__Work instruction__
I'd like the records transcribed exactly, leaving the images out.

__Entries supplied__
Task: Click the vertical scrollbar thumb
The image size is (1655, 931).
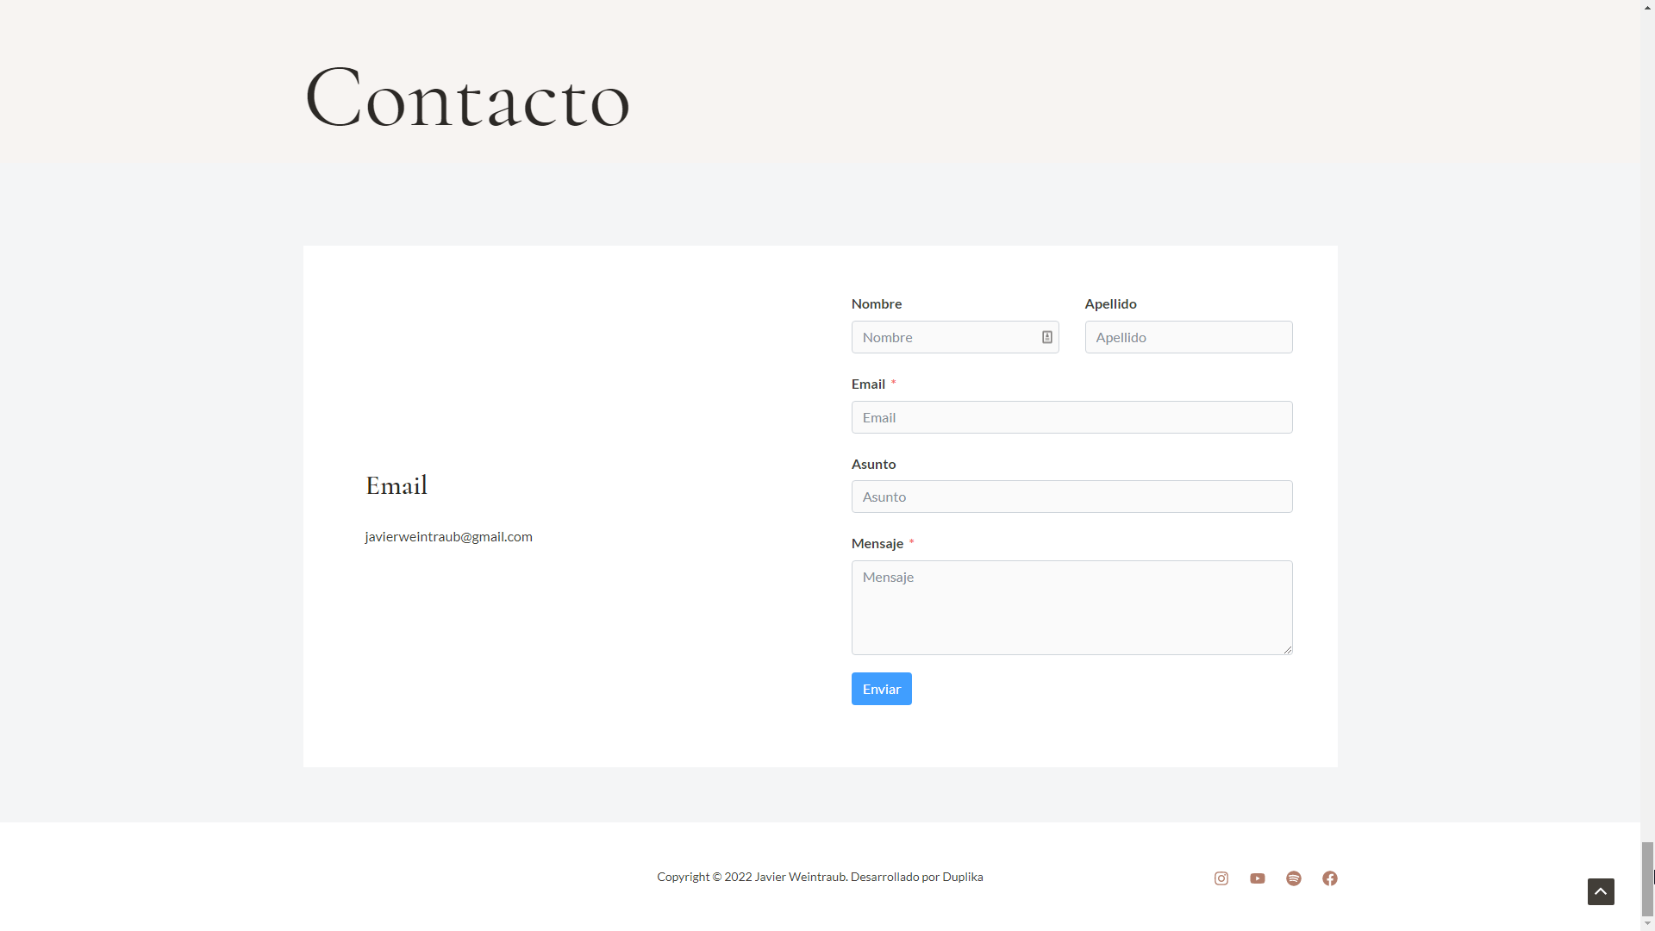Action: (x=1647, y=878)
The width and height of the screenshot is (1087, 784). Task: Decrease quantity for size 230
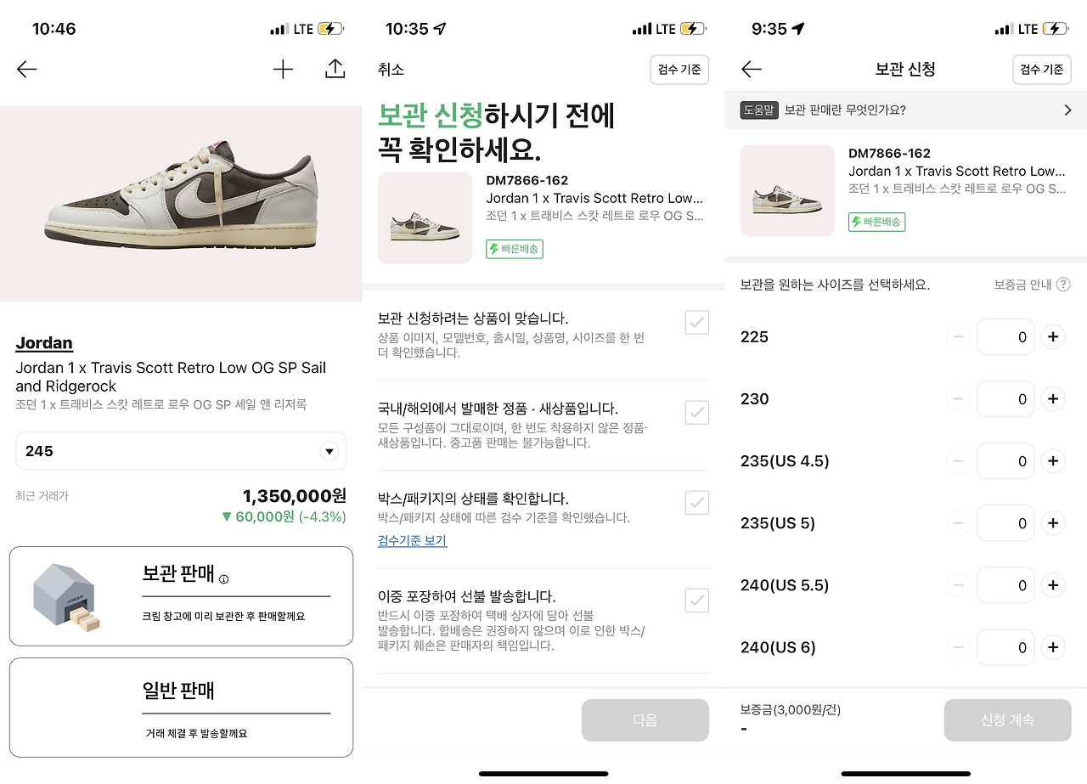958,399
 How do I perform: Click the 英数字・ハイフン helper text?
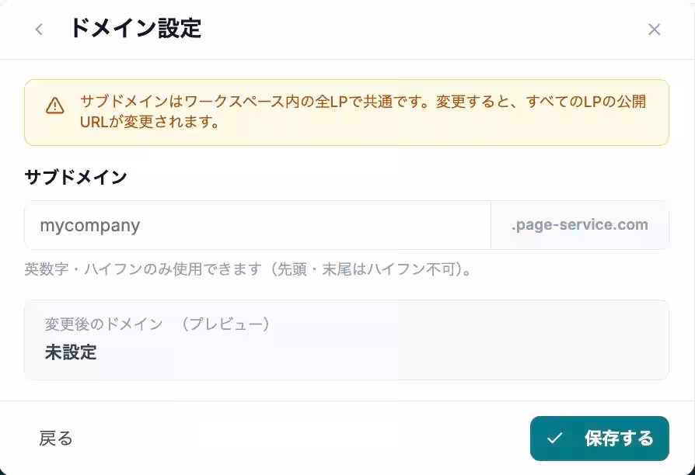[x=250, y=270]
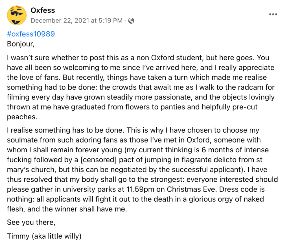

__Expected answer__
Task: Click the vertical scrollbar thumb
The image size is (1655, 931).
Action: (x=1647, y=878)
The width and height of the screenshot is (1087, 784). Task: Decrease quantity for size 230
958,399
 How do I perform: Click the 英数字・ハイフン helper text?
[x=250, y=270]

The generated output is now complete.